[Brief]: With pictures omitted, copy exactly the lines from the one containing "Given: Open the report icon next to 正在扫描" through the end of the records below.

[Dataset excerpts]:

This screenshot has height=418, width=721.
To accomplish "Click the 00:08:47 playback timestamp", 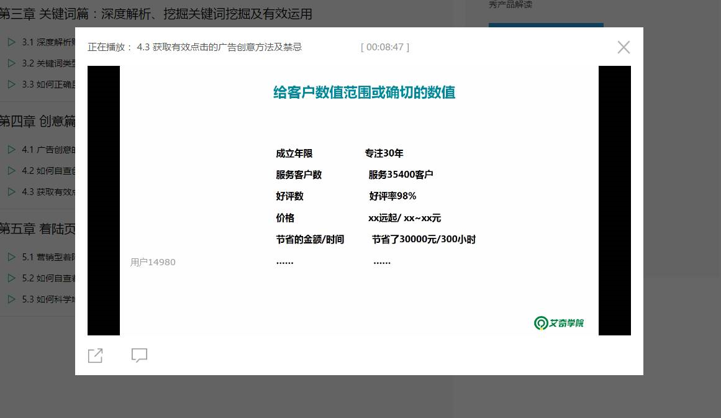I will pyautogui.click(x=385, y=47).
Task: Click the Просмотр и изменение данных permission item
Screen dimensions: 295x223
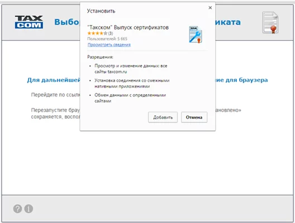Action: [131, 69]
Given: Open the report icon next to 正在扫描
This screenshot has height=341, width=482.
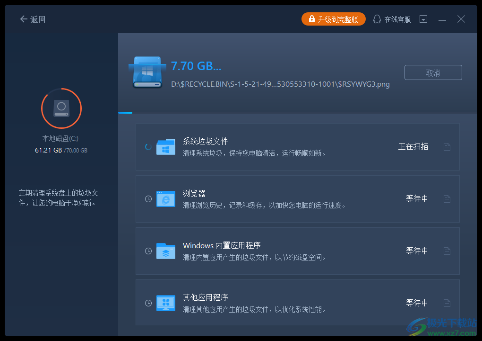Looking at the screenshot, I should point(447,147).
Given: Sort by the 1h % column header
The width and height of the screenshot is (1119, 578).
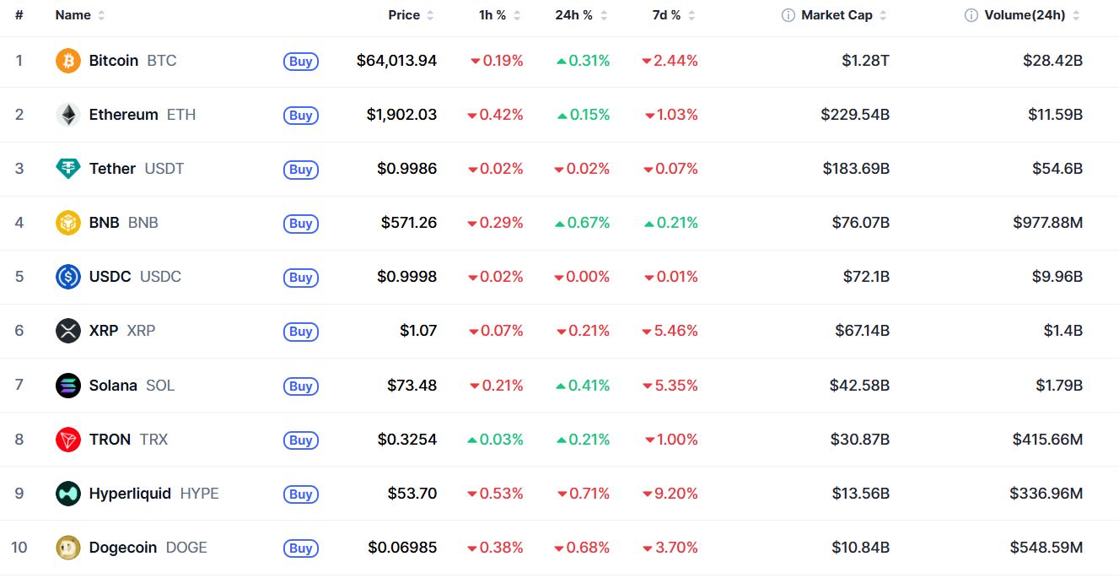Looking at the screenshot, I should click(500, 15).
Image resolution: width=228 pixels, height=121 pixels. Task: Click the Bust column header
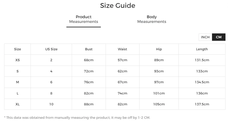point(89,49)
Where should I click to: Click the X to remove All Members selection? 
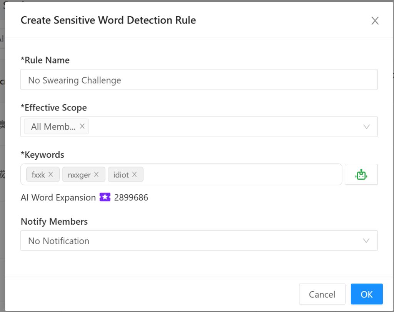(82, 126)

[Task answer]:
Given: Open the report icon next to 正在扫描
This screenshot has height=341, width=482.
Looking at the screenshot, I should point(447,147).
Given: Sort by the 1h % column header
The width and height of the screenshot is (1119, 578).
Looking at the screenshot, I should click(500, 15).
Image resolution: width=228 pixels, height=121 pixels. Task: Click the Bust column header
point(89,49)
Where should I click to: Click the X to remove All Members selection? 
(82, 126)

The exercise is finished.